Vorkenntnisse: Stoff der Pflichtfachvorlesungen Internationales Privatrecht

Inhalt: Die Vorlesung behandelt ausgewählte Probleme des Internationalen Wirtschaftsrechts aus der Sicht des Privatrechts. Ein Schwerpunkt liegt dabei auf der Wirkung der von internationalen Organisationen wie der Internationalen Handelskammer (ICC) und der Handelsrechtskommission der Vereinigten Nationen (UNCITRAL) herausgegebenen Regelwerke zur internationalen Streitentscheidung.
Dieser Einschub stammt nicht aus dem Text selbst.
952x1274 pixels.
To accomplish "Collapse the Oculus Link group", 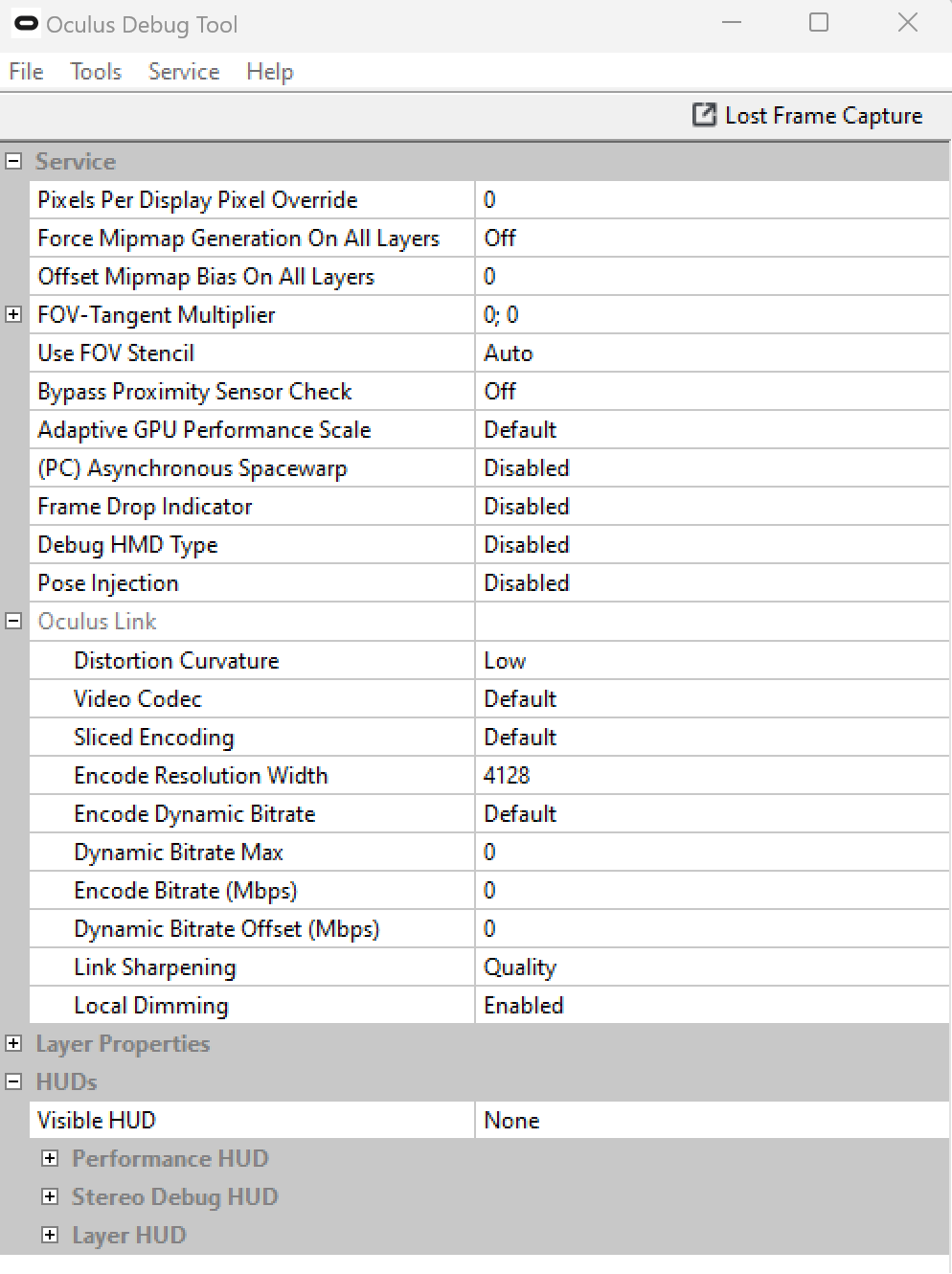I will tap(13, 621).
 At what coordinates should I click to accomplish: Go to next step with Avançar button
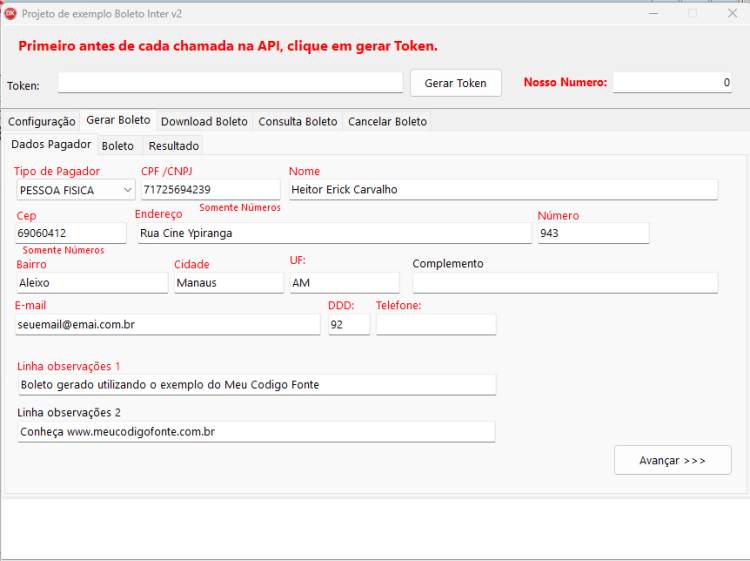click(x=673, y=460)
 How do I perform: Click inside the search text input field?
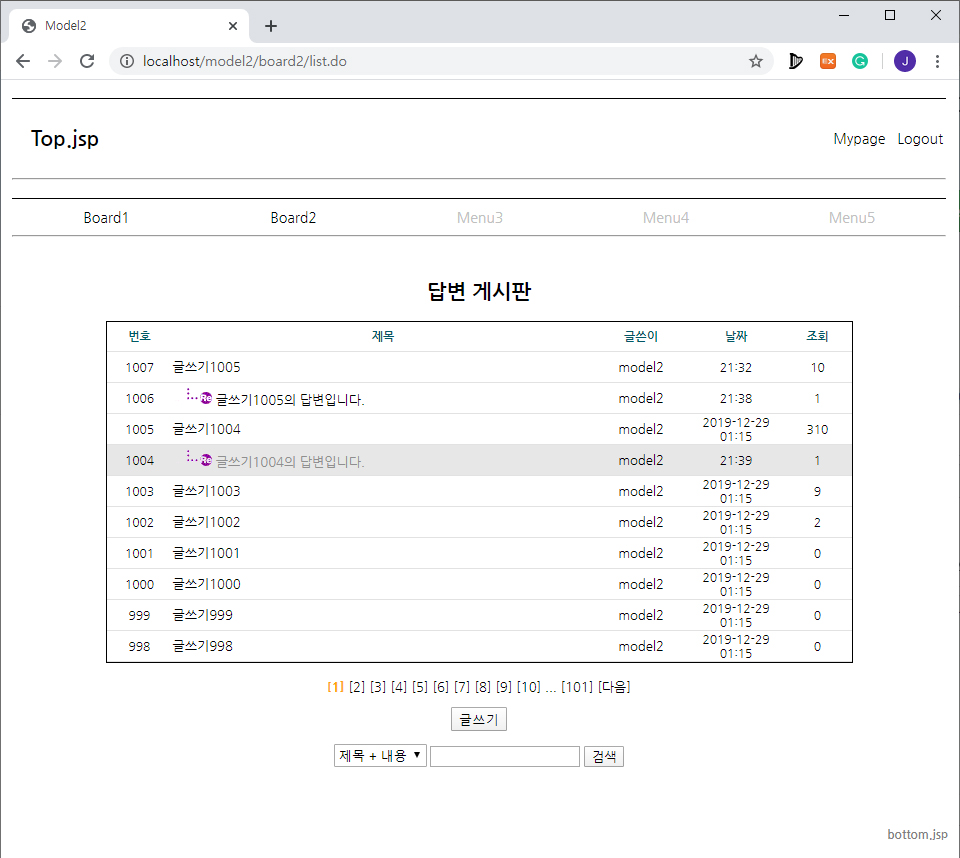[x=504, y=755]
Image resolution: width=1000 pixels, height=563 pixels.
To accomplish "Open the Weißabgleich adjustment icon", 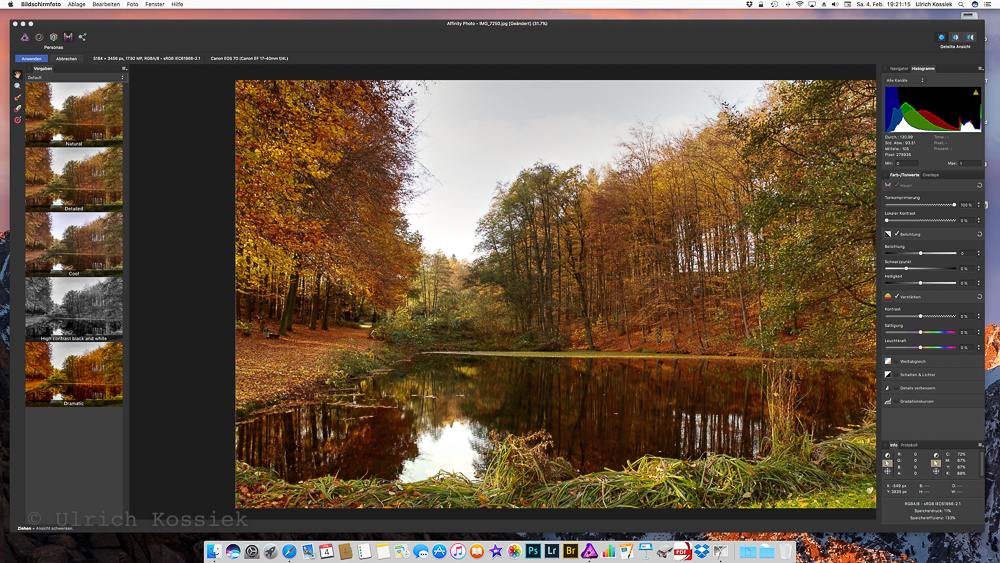I will pyautogui.click(x=888, y=361).
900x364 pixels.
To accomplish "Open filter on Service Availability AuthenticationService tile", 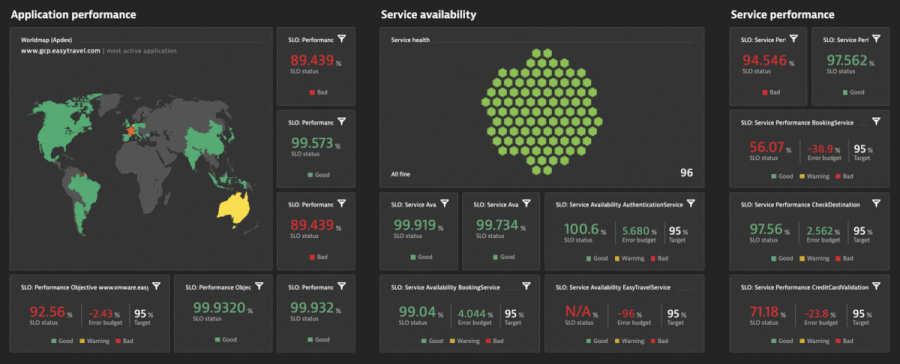I will tap(691, 203).
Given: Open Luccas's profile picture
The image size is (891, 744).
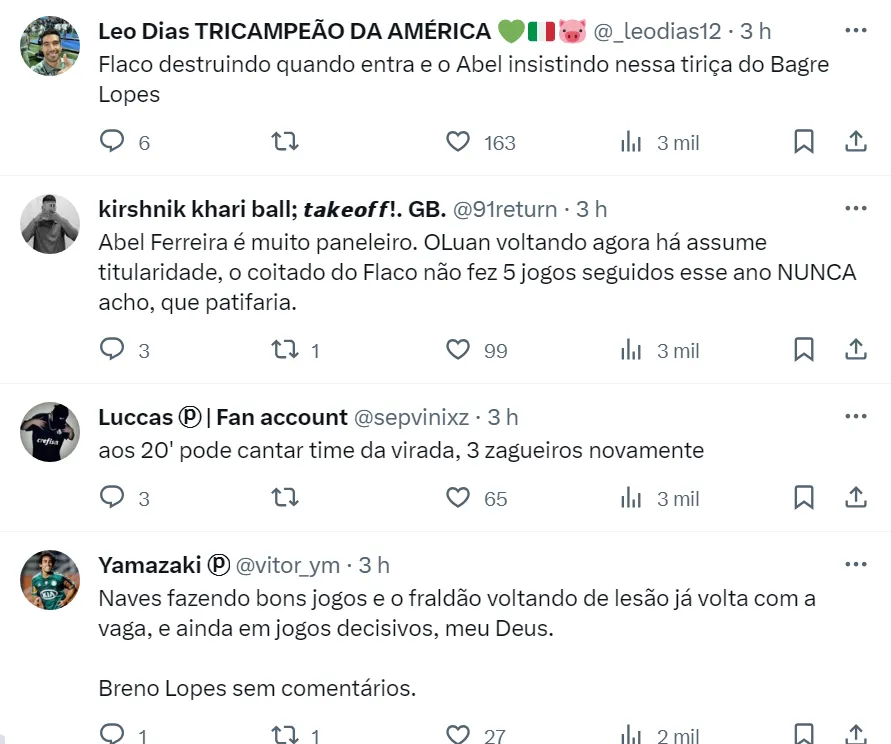Looking at the screenshot, I should (50, 432).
Neben praktischen Beispielen werden auch der Einfluss und die Bedeutung der Rechtsvergleichung für das internationale Wirtschaftsrecht dargestellt.

3. Planung des Schwerpunktstudiums

Das Schwerpunktstudium kann in zwei Semestern abgeschlossen werden. Es wird empfohlen, die Bearbeitung der Schwerpunktseminararbeit erst nach dem Besuch der gewählten Schwerpunktveranstaltungen und Bestehen der angebotenen Klausuren zu beginnen. Im Umfeld der Schwerpunktbereichsveranstaltungen werden ergänzend regelmäßig Kolloquien zur Vorbereitung auf das Schwerpunktseminar sowie begleitende Arbeitsgemeinschaften angeboten.

4. Betreuer

Der Schwerpunktbereich wird von den Professoren Dres. Berger, Ehricke, Mansel, Prütting und Wielsch betreut.

Sprecher des Schwerpunktbereichs ist Professor Dr. Mansel.